Contrast uptake pattern observed in CT, is helpful in differentiating between inflammatory, and metastatic lymph nodes. Besides the presence of focal defect, and peripheral contrast enhancement are characteristic findings in favour of malignancy even in normal-sized lymph nodes. Round lymph nodes, lymph node conglomerates, indistinct contours, sizes larger than 15 mm, ring-shape contrast uptake, and focal defects in contrast-enhanced areas suggest malignancy.[13] In our study when all criteria were used in combination, sensitivity, specificity, positive, and negative predictive values, and accuracy rate for CT were estimated as 70, 91, 79, 86, and 84 %, respectively.
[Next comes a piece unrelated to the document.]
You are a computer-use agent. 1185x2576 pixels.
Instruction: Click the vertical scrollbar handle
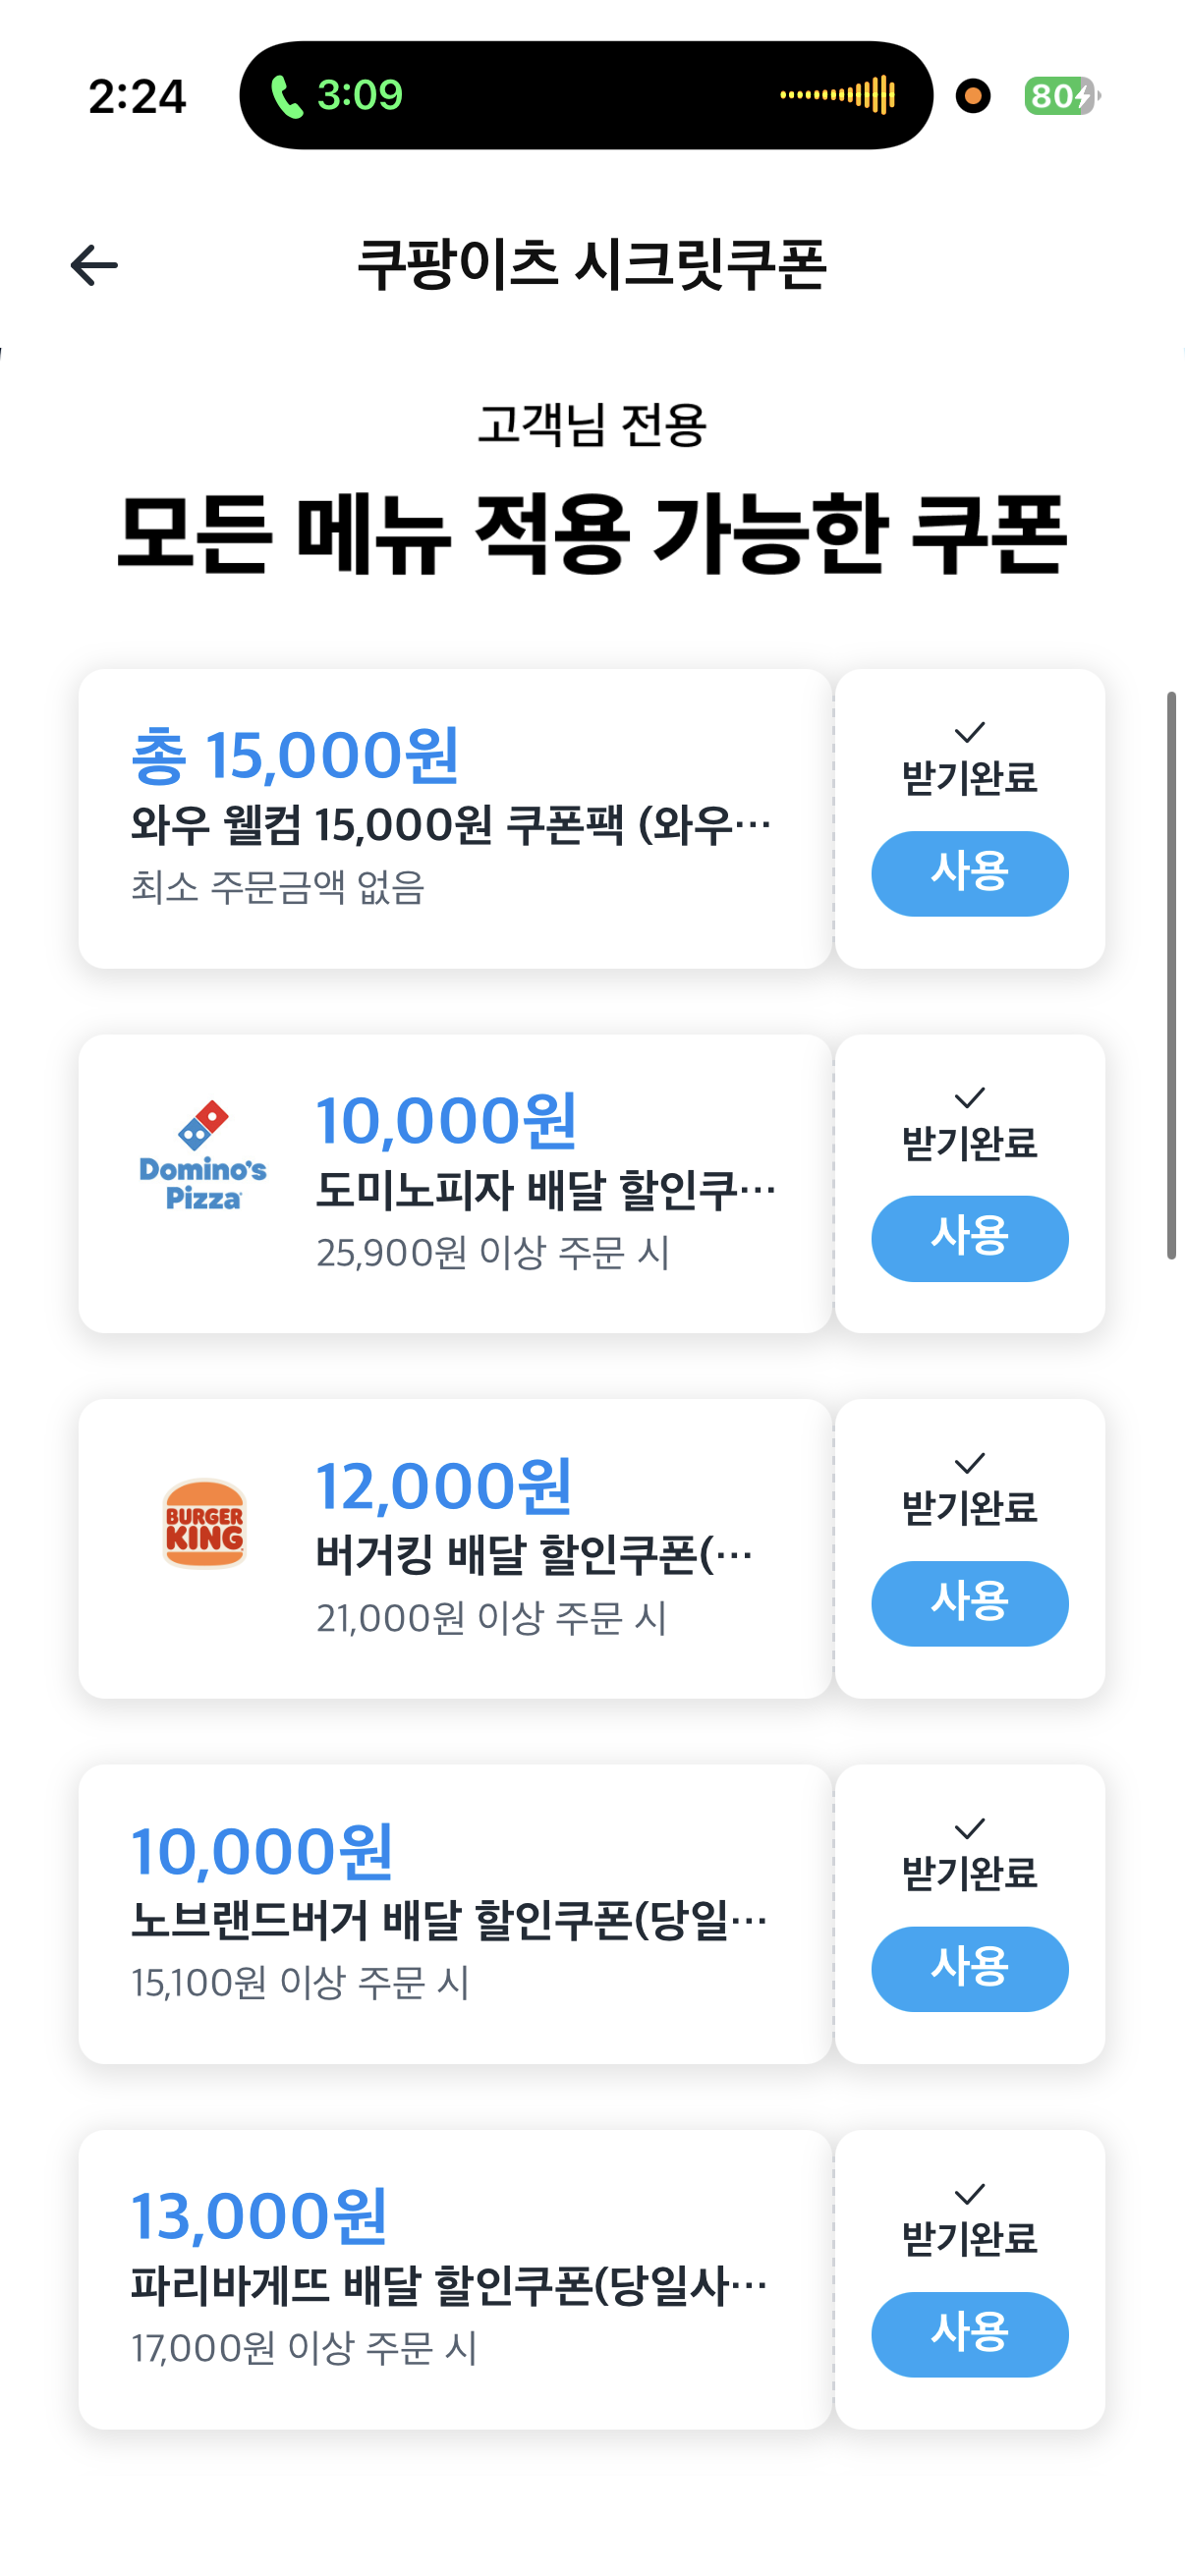tap(1171, 975)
Righi et al reported sensitivity, specificity, positive, and negative predictive values, and accuracy rate of CT as 60, 100, 100, 85, and 87 %, respectively.[10] In a study by Hohlweg-Majert et al sensitivity, specificity, positive, and negative predictive values of CT were reported as 60, 90, 74, and 92 %, respectively.[9] In separate studies conducted by Yoon et al and Akoglu et al sensitivity (77 vs. 77 %), specificity (99 vs. 85%), positive (96 vs. 91 %), and negative (95 vs. 96) predictive values, and accuracy rates (95 vs. 80%) were also reported.[4],[12] Karaman et al stated sensitivity, specificity, positive, and negative predictive values of CT as 81, 90, 82, and 90 %, respectively.[14] In the literature reviews, sensitivity, and specificity of CT have been indicated as 59-97 %, and 81-94 %, respectively. In our study sensitivity and specificity of CT are in accordance with the literature. We did not detect a statistically significant difference between histopathologically, and CT findings (p=0.581). Accuracy rate was estimated as 84 %.
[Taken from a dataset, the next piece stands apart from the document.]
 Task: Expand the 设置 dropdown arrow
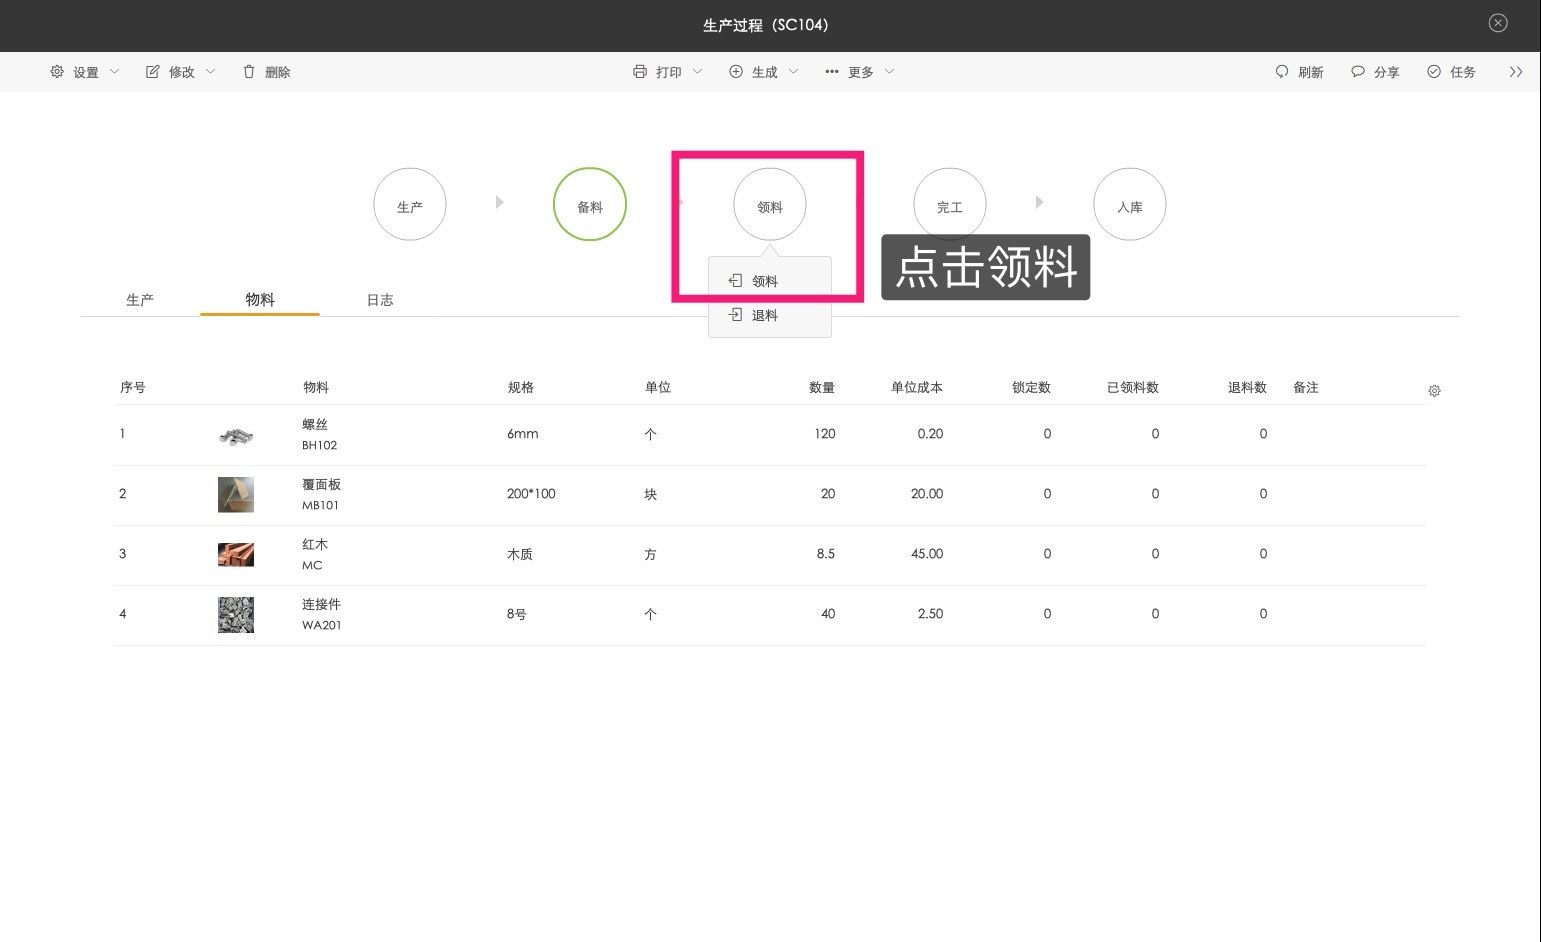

When CT, and US are evaluated in combination, Yoon et al reported rates of sensitivity, specificity, and also positive and negative values, and accuracy rate as 78, 99, 96, 95, and 95 %.[12] In our study sensitivity, specificity, positive, and negative predictive values, and accuracy rate of combined evaluation of CT and US combination were 69, 89, 78, 84, and 82 %, respectively. A statistically significant difference was not found between histopathologically, and CT and US combination findings (p=0. 581). Accuracy rate was estimated as 82 %.
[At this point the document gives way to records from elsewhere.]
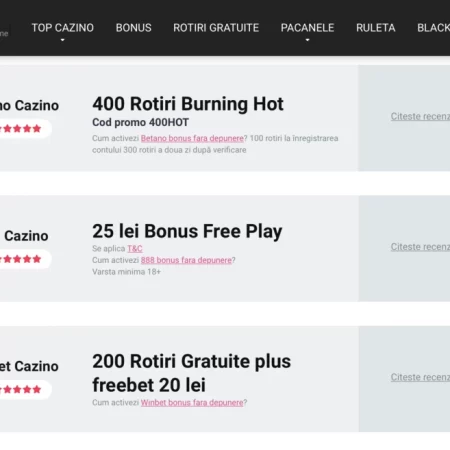Expand the dropdown arrow under PACANELE
This screenshot has width=450, height=450.
tap(307, 40)
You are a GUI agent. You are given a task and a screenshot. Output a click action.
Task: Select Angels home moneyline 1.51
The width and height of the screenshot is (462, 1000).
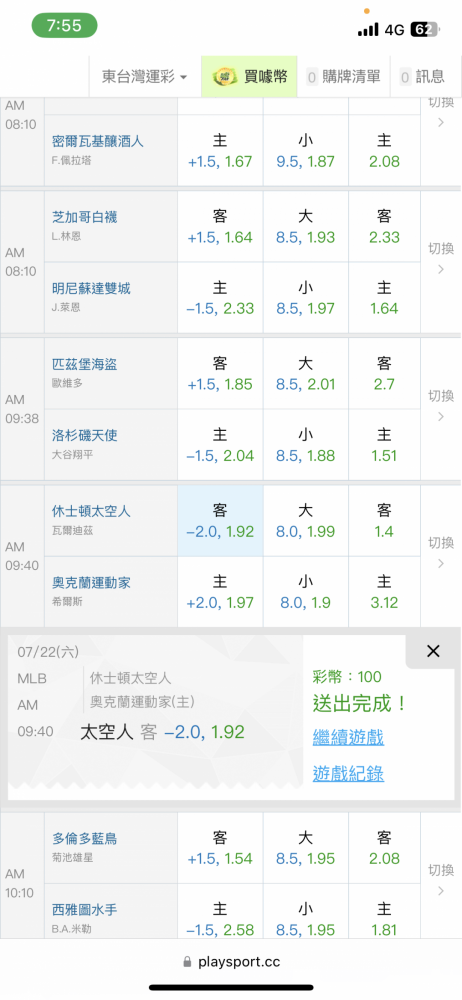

Generally the neck dissection was performed only when the presence of metastatic lymph nodes were suspected on the basis of imaging modalities. This is the limitation of these kinds of studies. So, if the lymph nodes were unsuspicious neck dissections were not performed and these were excluded from the analyses. This could be accepted as a selection bias also in our study too.

Conclusion

Our results showed that sensitivities and specifities of palpation, US, and CT appeared to be similar in detection of metastatic lymph node detection in patients with SCC of the head and neck. Combination of palpation, US and CT yielded no improved sensitivity and specifity compared with the single use of these techniques. However, preoperative USG and CT scanning of the neck by an experienced radiologist are essential and useful for diagnosis, staging, and therapy choices.